A group of local religious leaders blasted New York State lawmakers for the passage two weeks ago of the marriage equality law and urged fellow clergy not to receive the politicians in their houses of worship.
Members of the Long Island Hispanic Pastoral Association (LIHPA) aired their gripes with gay marriage Tuesday during a news conference at LIHPA headquarters in Freeport.
Rev. Carlos L. Vargas, founding president of LIHPA and a pastor at the Freeport Bible Center, called the legislation, “the greatest assault to families in the history of New York” while speaking to a crowd of around 30.

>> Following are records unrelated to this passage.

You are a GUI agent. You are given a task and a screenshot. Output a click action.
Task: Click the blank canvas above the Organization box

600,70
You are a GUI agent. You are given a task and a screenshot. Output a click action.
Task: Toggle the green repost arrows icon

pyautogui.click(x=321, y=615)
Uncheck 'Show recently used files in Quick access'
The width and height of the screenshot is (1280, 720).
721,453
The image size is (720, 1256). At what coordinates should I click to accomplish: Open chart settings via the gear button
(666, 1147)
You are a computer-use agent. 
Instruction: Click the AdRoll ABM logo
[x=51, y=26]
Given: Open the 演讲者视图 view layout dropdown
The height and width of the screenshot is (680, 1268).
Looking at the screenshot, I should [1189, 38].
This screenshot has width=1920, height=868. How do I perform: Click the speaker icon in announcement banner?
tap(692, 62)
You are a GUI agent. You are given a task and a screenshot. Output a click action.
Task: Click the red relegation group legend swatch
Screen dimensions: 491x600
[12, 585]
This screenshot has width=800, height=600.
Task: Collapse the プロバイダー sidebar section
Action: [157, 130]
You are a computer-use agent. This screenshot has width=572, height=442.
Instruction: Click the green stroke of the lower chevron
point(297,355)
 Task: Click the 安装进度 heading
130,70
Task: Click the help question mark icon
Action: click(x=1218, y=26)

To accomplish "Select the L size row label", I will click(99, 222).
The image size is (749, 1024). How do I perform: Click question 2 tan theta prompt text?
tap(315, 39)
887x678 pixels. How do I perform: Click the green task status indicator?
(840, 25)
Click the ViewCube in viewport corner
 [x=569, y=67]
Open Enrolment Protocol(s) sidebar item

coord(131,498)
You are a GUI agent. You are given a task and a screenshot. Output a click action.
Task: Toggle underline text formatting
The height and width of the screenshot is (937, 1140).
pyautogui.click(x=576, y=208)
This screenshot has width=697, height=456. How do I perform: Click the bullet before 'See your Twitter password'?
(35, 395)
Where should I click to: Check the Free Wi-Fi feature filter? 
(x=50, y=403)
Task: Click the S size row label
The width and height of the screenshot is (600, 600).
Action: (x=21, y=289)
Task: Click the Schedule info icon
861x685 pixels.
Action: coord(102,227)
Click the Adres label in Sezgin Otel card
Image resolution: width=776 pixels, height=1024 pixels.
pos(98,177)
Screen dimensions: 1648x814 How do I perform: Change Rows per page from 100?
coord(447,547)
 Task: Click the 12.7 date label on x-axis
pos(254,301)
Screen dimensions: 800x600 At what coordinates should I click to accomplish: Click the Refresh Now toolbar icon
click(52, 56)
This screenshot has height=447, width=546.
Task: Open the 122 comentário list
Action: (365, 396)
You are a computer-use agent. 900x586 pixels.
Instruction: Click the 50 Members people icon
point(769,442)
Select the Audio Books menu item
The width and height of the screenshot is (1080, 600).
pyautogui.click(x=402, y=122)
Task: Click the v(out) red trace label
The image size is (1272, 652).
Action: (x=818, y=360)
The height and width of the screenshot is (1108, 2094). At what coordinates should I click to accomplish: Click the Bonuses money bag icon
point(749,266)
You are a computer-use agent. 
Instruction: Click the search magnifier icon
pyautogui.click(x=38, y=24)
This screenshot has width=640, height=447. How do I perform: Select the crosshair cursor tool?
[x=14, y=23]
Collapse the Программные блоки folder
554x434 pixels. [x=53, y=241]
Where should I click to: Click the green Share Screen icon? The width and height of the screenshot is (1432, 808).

Vargas took issue not only with lawmakers who voted to pass the law, but also state Senate Majority Leader Dean Skelos (R-Rockville Centre), who voted against the law along with all eight other state senators from LI, because he allowed the bill to come up for a vote June 24.
“We are greatly disappointed with Senator Skelos and Republicans,” Vargas said. “We thought Republicans represented whole values and family values and we have learned that this is not true.”
The bill passed the state Senate after four Republican senators from upstate New York voted for it.
Skelos committed last year that he would be in favor of the issue coming to the floor for a vote, according to his spokesman, Scott Reif.
“We did negotiate religious protections in the bill so that organizations [that] were opposed did not have to perform same-sex marriages,” he said.
Assemblywoman Earlene Hooper (D-Hempstead), the deputy speaker whose district encompasses Freeport, broke rank with her fellow Democrats and voted against the legislation.
Of the 21 Assembly members on LI, all 13 Republicans voted against the bill and Assemblyman Fred Thiele (I-Bridgehampton) joined five local Democratic Assembly members in voting for it.
Vargas also expressed displeasure with Gov. Andrew Cuomo, who is credited with being the driving force behind the law’s ultimate passage.
“Cuomo is tearing apart family, nation and state, and at times when people are dealing with the loss of homes and high taxes, to rack the Senate for two months just to pass something against New York is disturbing,” he said.
A spokesman for Cuomo did not return a call for comment.
One local gay advocate called Vargas’ arguments “juvenile.”
“Over 60 percent of New Yorkers believe in fairness and equality and for the vast majority, this issue was just as important as any other,” said David Kilmnick, CEO of the Long Island GLBT Services Network. “To present such empty arguments that promote discrimination is the disturbing thing in this issue.”